Swap "screenshot" for "screen capture" in everything from the line containing "Given: Select 10GBase-CR1 speed entry" down to the end of the data, and write those lines out again with nothing else changed. Leave the pictures out.

-- Provided data start --

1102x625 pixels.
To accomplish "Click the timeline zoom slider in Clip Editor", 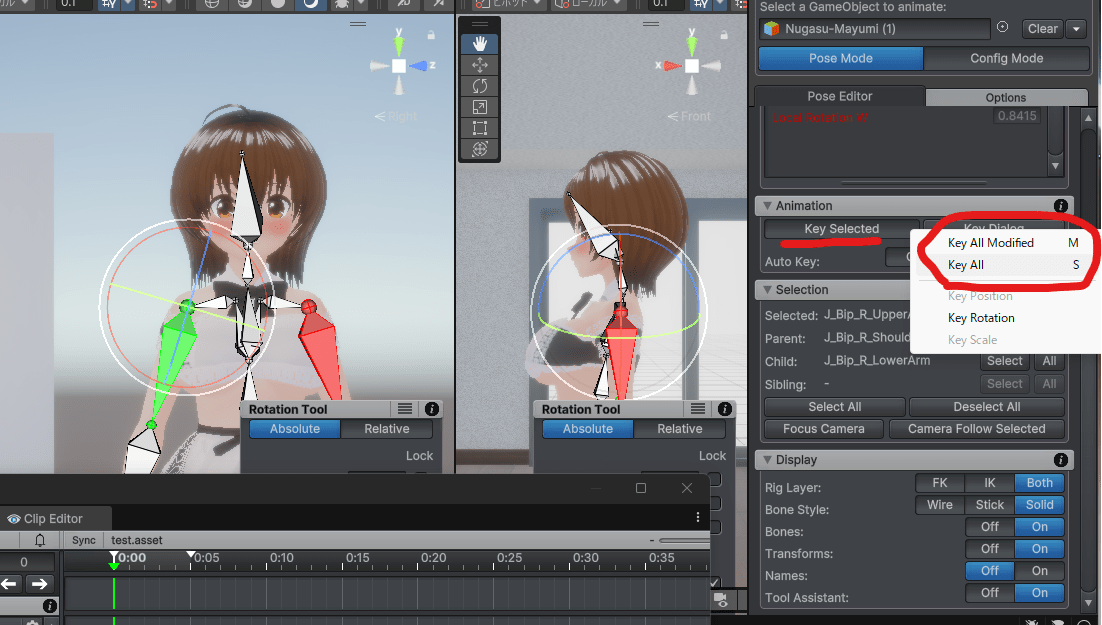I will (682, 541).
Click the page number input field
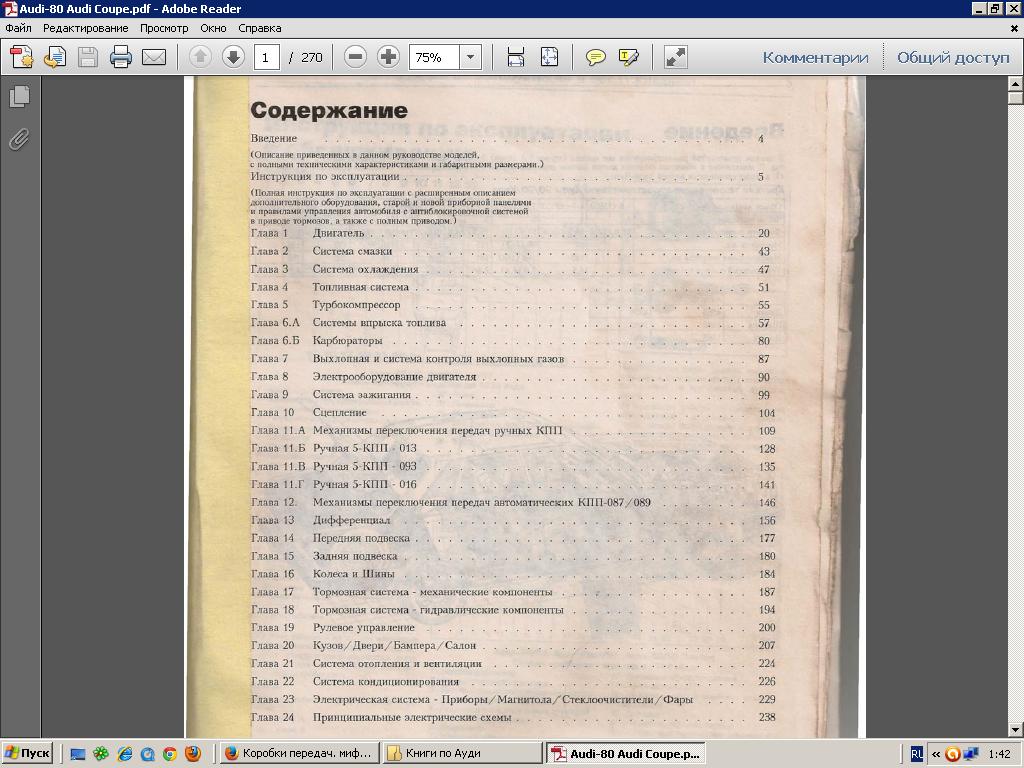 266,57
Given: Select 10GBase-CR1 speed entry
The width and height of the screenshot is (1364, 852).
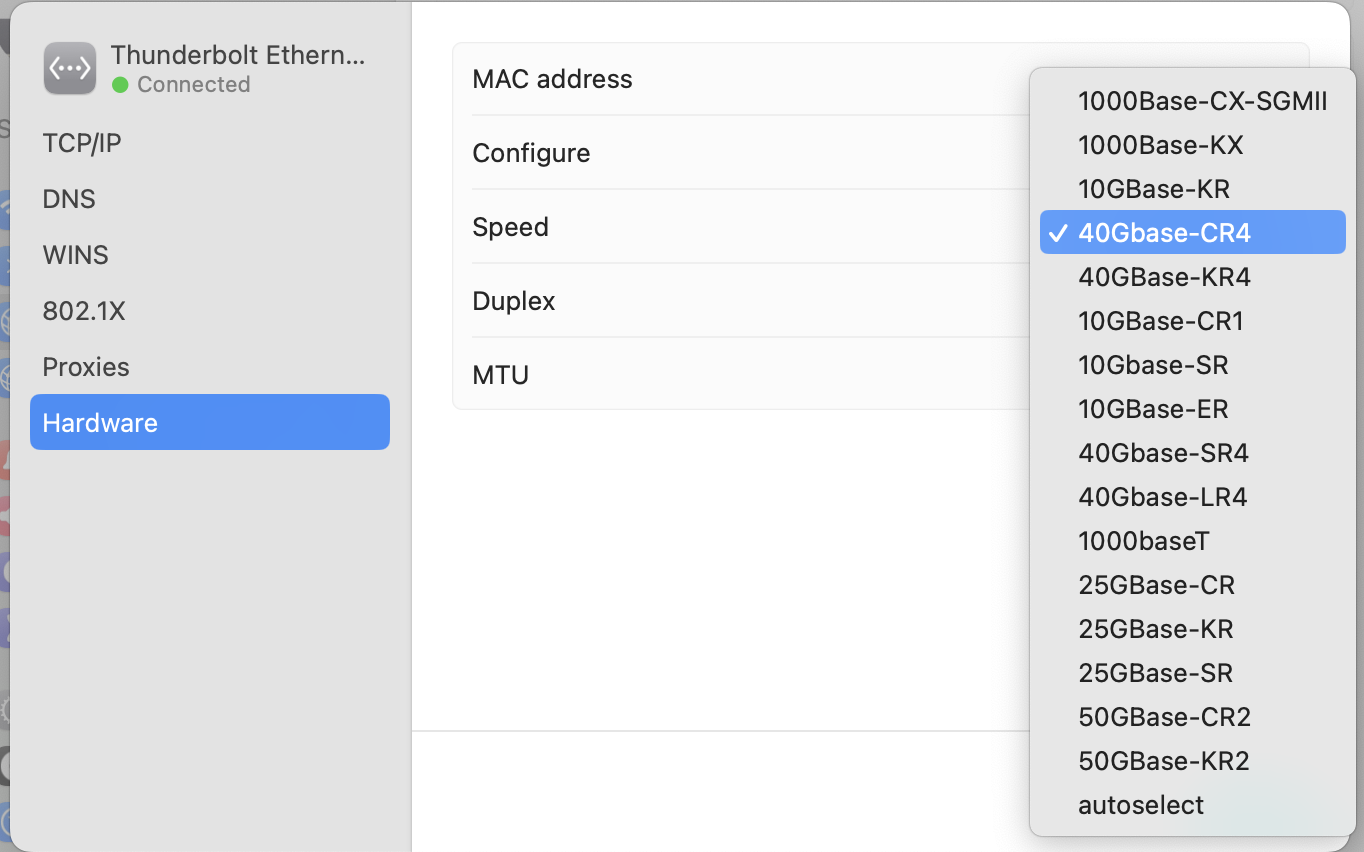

-- Provided data end --

[Task output]:
Given: Select 10GBase-CR1 speed entry
The width and height of the screen capture is (1364, 852).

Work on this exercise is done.